A comparison of the waste products of the body and of the quantity of materials consumed in the metabolic process indicates a relatively larger consumption of energy by man. It is stated that man produces more urine than woman in the following proportion: men 1000 to 2000 grams daily; women 1000 to 1400 grams. As age advances the amount diminishes absolutely and relatively in proportion to the diminution of the energy of the metabolic process. A table prepared from adults of both sexes, twenty-five years of age, of the average weight of sixty kilograms shows a larger proportion both of inorganic and organic substances in the urine of men.[2] Milne Edwards has found that the bones of the male are slightly richer in inorganic substances than those of the female.[3]

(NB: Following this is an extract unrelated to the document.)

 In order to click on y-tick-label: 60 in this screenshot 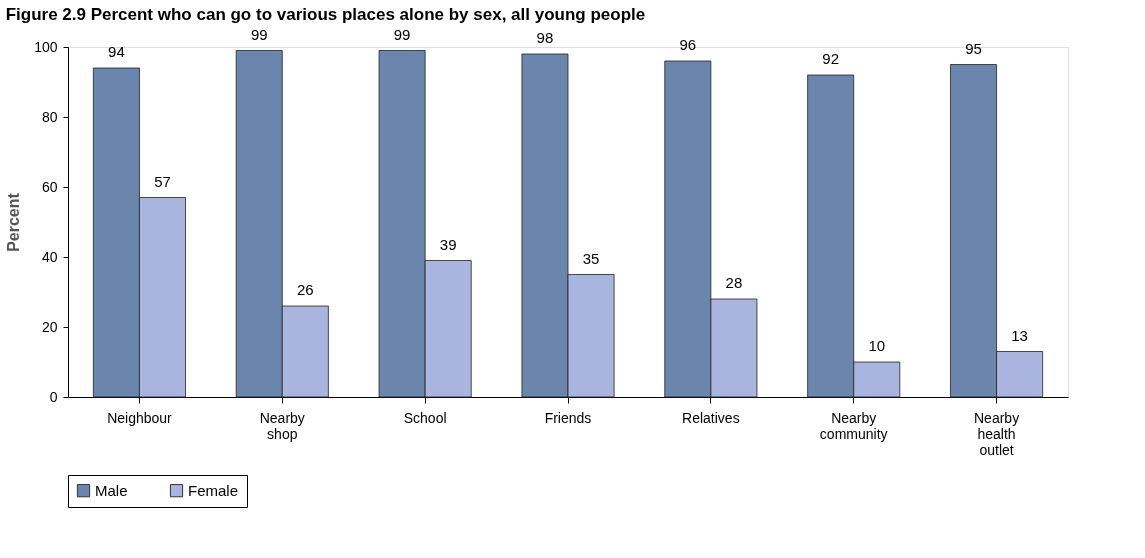, I will do `click(50, 186)`.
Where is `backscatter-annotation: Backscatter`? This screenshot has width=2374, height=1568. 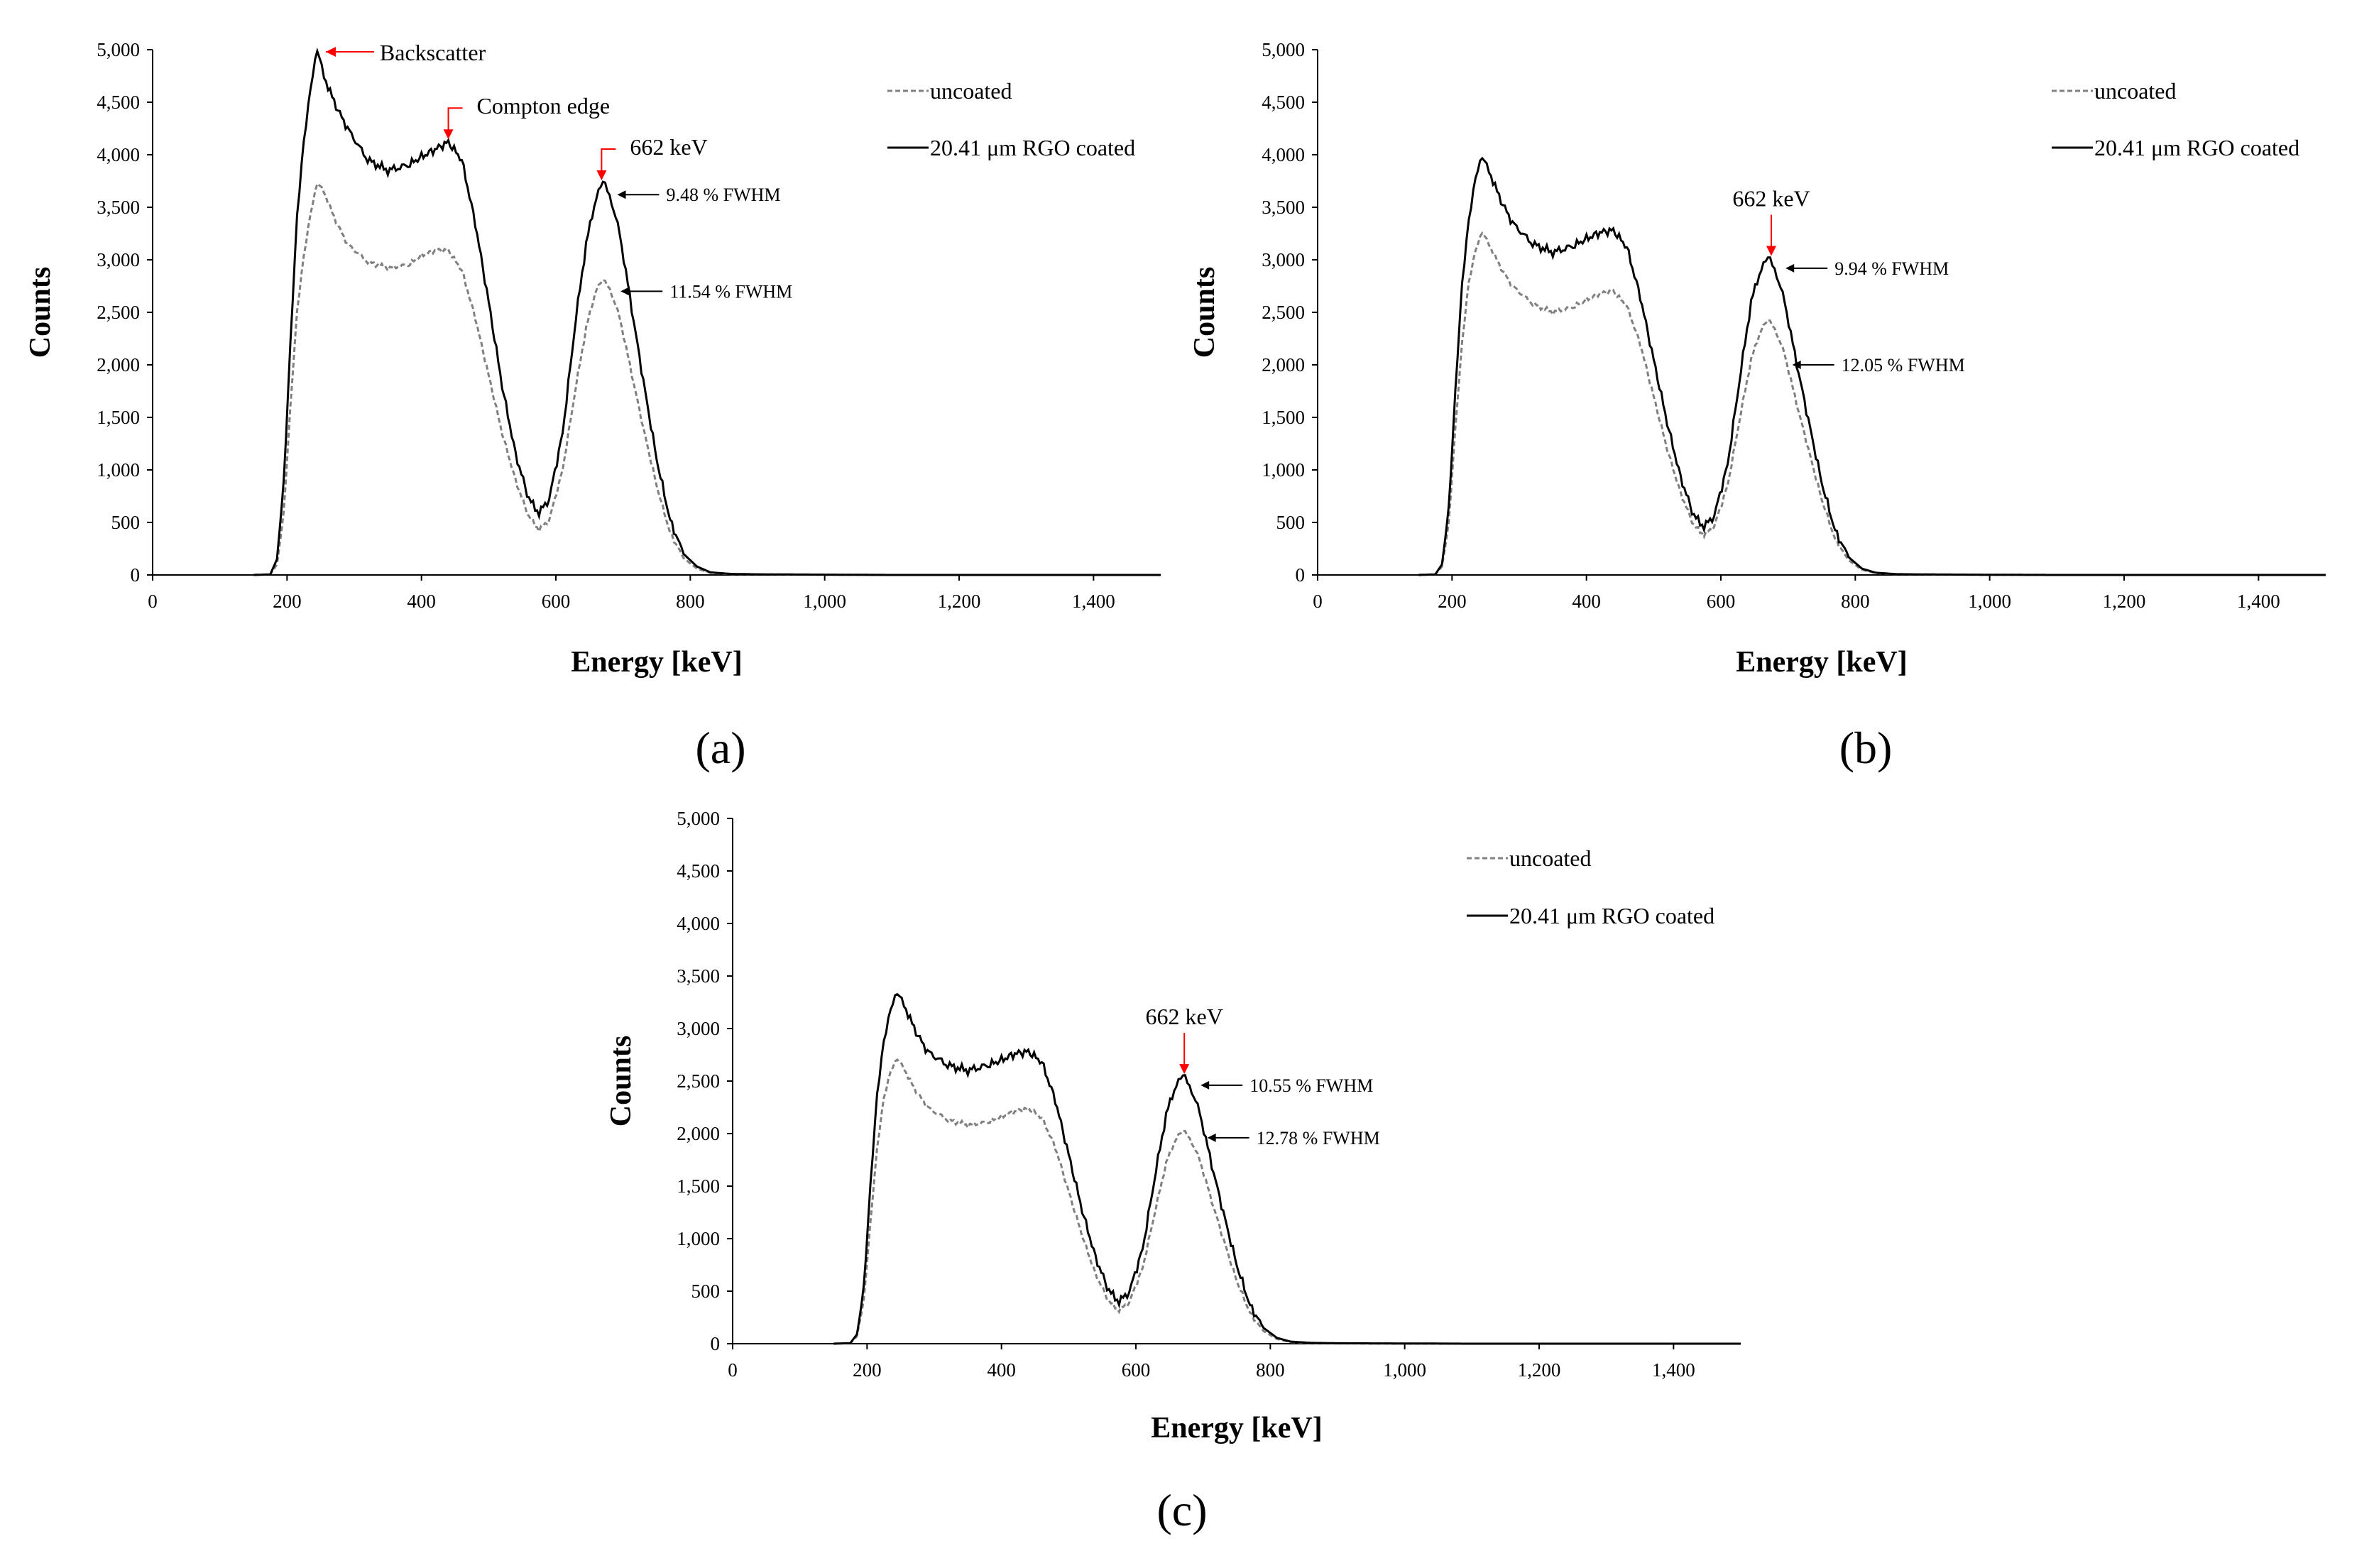
backscatter-annotation: Backscatter is located at coordinates (433, 52).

The lung capacity of women is less, and they consume less oxygen and produce less carbonic acid than men of equal weight, although the number of respirations is slightly higher than in man. On this account women suffer deprivation of air more easily than men. They are not so easily suffocated, and are reported to endure charcoal fumes better, and live in high altitudes where men cannot endure the deprivation of oxygen.[4] The number of

  1. Jones, ibid., pp. 316 seq.
  2. Delaunay, loc. cit.
  3. E. Bourgoin, art. "Urines," Dict. encyc. des sciences médicales.
  4. Delaunay, loc. cit.; Ploss, loc. cit., Vol. I, pp. 36-7; Ellis, loc. cit., pp. 202-4.